Here's a minimal example demonstrating the need, especially for complex domain models with field descriptions:

from datetime import date
from decimal import Decimal
import pydantic
from pydantic_ai import Agent, RunContext

class InvoiceDetails(pydantic.BaseModel):
    """Details about an invoice for a contract"""
    id: int = pydantic.Field(description="Unique invoice identifier")
    contract_id: int = pydantic.Field(description="ID of the associated contract")
    invoice_number: str = pydantic.Field(description="External invoice number")
    
    # Multiple amount fields - descriptions are crucial for LLM to understand differences
    initial_amount: Decimal = pydantic.Field(description="Initial invoice amount as submitted by contractor")
    audited_amount: Decimal = pydantic.Field(description="Amount verified after checking the invoice")
    approved_amount: Decimal = pydantic.Field(description="Amount released for payment after approval")
    paid_amount: Decimal = pydantic.Field(description="Amount actually paid out")
    
    # Multiple date fields - descriptions clarify the workflow
    date_received: date = pydantic.Field(description="Date invoice was received")
    date_posted: date = pydantic.Field(description="Date invoice was posted in accounting")
    status: str = pydantic.Field(description="Invoice status (new, approved, paid)")

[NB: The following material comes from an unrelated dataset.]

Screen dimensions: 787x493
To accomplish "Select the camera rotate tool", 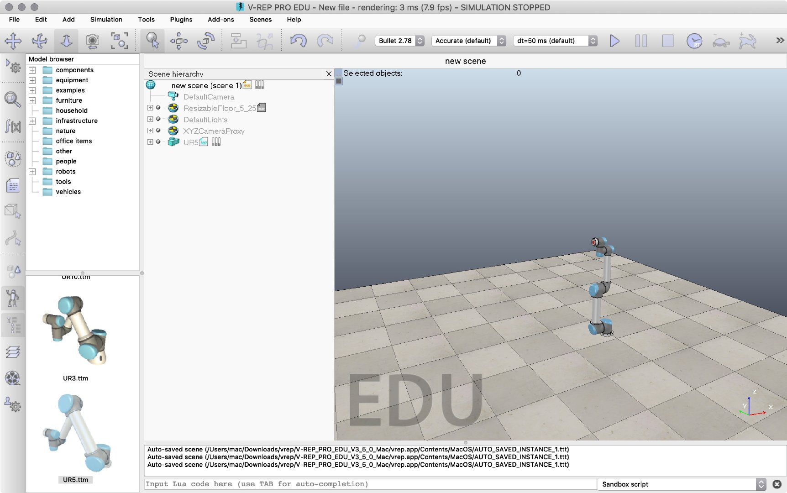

def get_invoice_details(ctx: RunContext, invoice_id: int) -> InvoiceDetails:
    """Get details about a specific invoice by ID."""
    return InvoiceDetails(
        id=invoice_id,
        contract_id=1,
        invoice_number="INV-2024-001",
        initial_amount=Decimal("50000.00"),
        audited_amount=Decimal("48000.00"),
        approved_amount=Decimal("48000.00"),
        paid_amount=Decimal("48000.00"),
        date_received=date(2024, 3, 15),
        date_posted=date(2024, 3, 20),
        status="approved",
    )

agent = Agent("openai:gpt-4o", tools=[get_invoice_details])

# Without return schema: 
# - LLM doesn't know what fields InvoiceDetails contains
# - Can't distinguish between initial_amount, audited_amount, approved_amount, paid_amount
# - User asks "what's the invoice amount?" - which one do they mean?

# With return schema + field descriptions:
# - LLM knows exactly what fields are available
# - Understands the difference between amounts (initial vs audited vs approved vs paid)
# - Can ask clarifying questions or provide the most relevant amount based on context

Related Issues

Open Questions

  1. Opt-in vs. opt-out: Should this be enabled by default or require explicit configuration?
  2. Context length concerns: Should there be automatic truncation/summarization for very large return schemas?
  3. Docstring parsing: How should we handle return type descriptions from docstrings?

I'm happy to contribute to implementing this feature if there's interest! Let me know if you have preferences on the approach.


Note: This feature would significantly improve pydantic-ai's capabilities for complex, multi-step agentic workflows in production environments, especially in domains where field descriptions are essential for LLM comprehension.